Supporting new parents when they return to work can be one of the best ways to maintain a strong, vibrant workforce. As a manager, you play an important role in easing the transition for these employees. 

Manager Makeover: Supporting new parents back to work

Supporting new parents when they return to work can be one of the best ways to maintain a strong, vibrant workforce. As a manager, you play an important role in easing the transition for these employees.

Understanding the pressures new parents face when they return to work is one of the best ways to help ease their transition back to work. Does your organization have a lactation room or a private space available for nursing mothers? Will your employee need schedule adjustments to ease the transition back to work during the first few weeks? Are new and expectant parents aware of resources your company offers to help with finding childcare support groups for new parents and other parenting resources? Resources like these can relieve stress and increase the returning employee's peace-of-mind and productivity at work. Check with your Employee Assistance Program (EAP) to see what supports are available for new parents and make sure your employees are aware of how to connect with these important resources.

Debra Gilbert Rosenberg, a licensed clinical social worker and the author of Motherhood Without Guilt, discusses the struggles working parents face in a new podcast for Ceridian LifeWorks. "Nowadays," she says, "working fathers and mothers are experiencing many of the very same kinds of pressures and feelings and frustrations. And they feel like they're being pulled in opposite directions. When they're at home, they feel like they should be at work, and when they're at work, they feel like they should be at home, and that's now becoming much more common for both men and women."

Rosenberg notes that new parents returning to work need encouragement and support from their employers. As a manager, understand that there will be a period of adjustment as new parents learn to manage work and family responsibilities. A new parent returning to work may feel excited to be back on the job, but also exhausted, guilty or sad about being away from her baby, and worried about practical matters like child care. Offering flexibility and support throughout this phase can help ease the transition.

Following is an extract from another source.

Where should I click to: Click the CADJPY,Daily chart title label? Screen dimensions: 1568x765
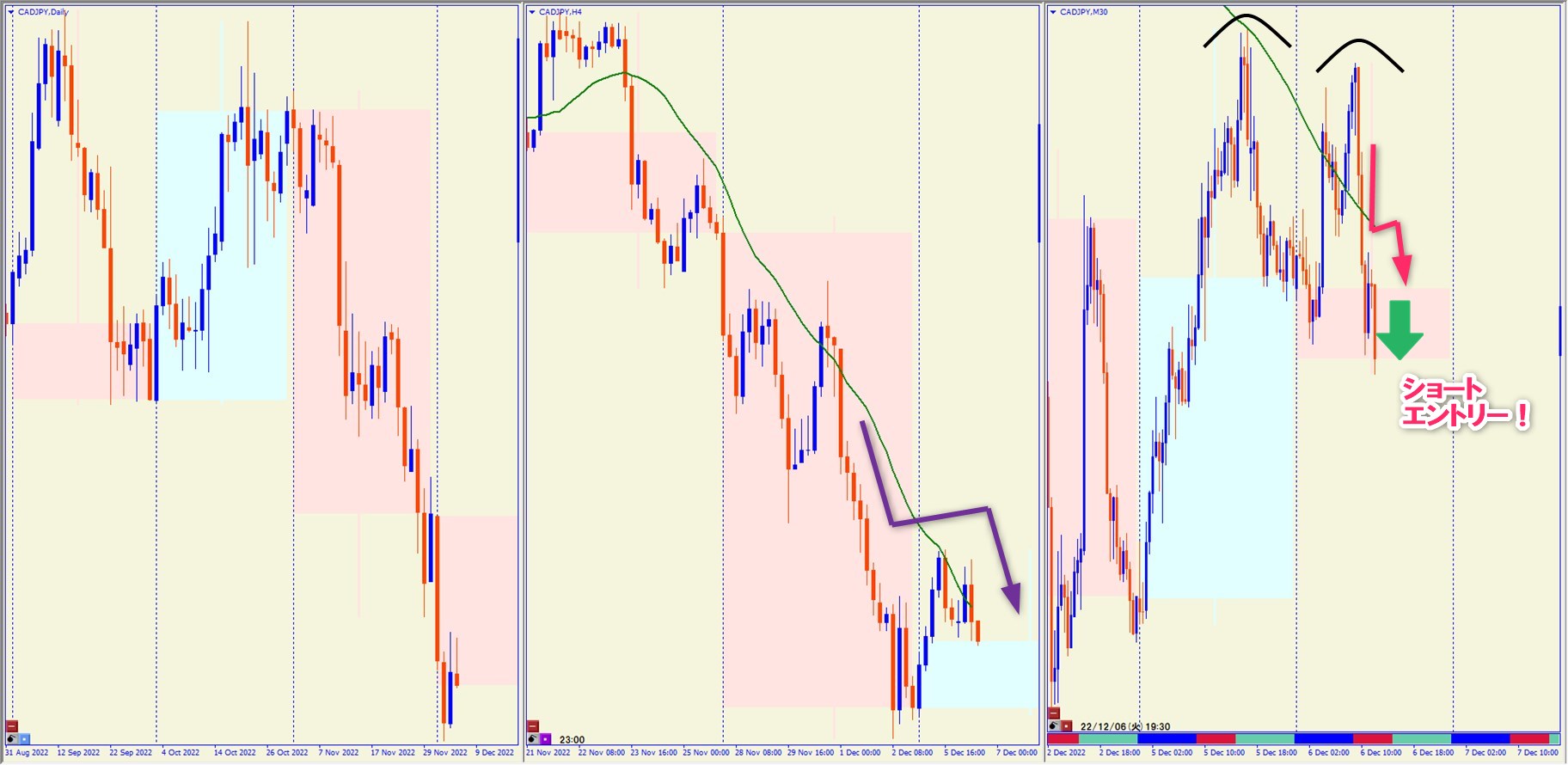43,12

Communicating with your employees throughout a parental leave and during the return to work process is essential and can lead to higher retention and employee engagement levels. Here are some suggestions:

  • Keep in touch with your employee during the leave. Check in from time to time to let the employee know that out of sight isn't out of mind. Call or send email notes and show an interest in the changes in the employee's life. Keep your messages brief and upbeat. "How are things going? Everyone on the team misses you and hopes you and the baby are doing well."
  • Offer support. One of Ceridian's retention strategies is to support individuals in their adjustment by offering the services of its EAP Ceridian LifeWorks. When working with employees returning from a leave, it's important that managers consider the changes that may have occurred in the organization and/or the employee's job and develop a plan that includes managing your employees through these changes. Consider, too, the changes in the employee's life. Reminding new parents to take advantage of EAP and work-life resources, including counseling or coaching and online resources, can be invaluable. The EAP offers invaluable resources for managers as well.
  • Be prepared to be flexible. Your employee may want to extend her leave if possible, or try a flexible work option such as flextime or telecommuting. A new father may wish to take a parental leave; does your company offer this to new fathers? Be prepared in advance for such requests. Find out about your department and company scheduling practices for employees returning from leaves of absence. What are the criteria for deciding when various options are offered?
  • Try to give equal support to new mothers and fathers in managerial and nonprofessional jobs. Send the message that your organization wants to help all new parents succeed at work, no matter what their jobs are, as long as work duties, company policies, and wage and hour requirements permit.
  • Find out about resources for nursing mothers. A nursing mother will need periodic breaks and a clean, private place to express milk during the work day. She will need a secure place to keep her pumping equipment, and a refrigerator in which to store expressed milk. Encourage her to ask human resources (HR) or the company nurse what amenities are provided for nursing mothers. Be sure to be supportive and flexible if the employee needs time for breaks to express milk.
  • Check in frequently with an employee returning to work after a parental leave. Find out how she or he likes being back at work and if they need additional support to stay productive.
  • Support the decision if your employee chooses not to return to work. The decision to quit a job to care for a child is an intensely personal decision that may leave career considerations a distant second. However, as a manager it's important to support this choice and to keep in touch with former employees. In this way, you keep the door open to the possibility of this trained employee returning to your organization in the future. And, you help represent your organization as a supportive and caring culture.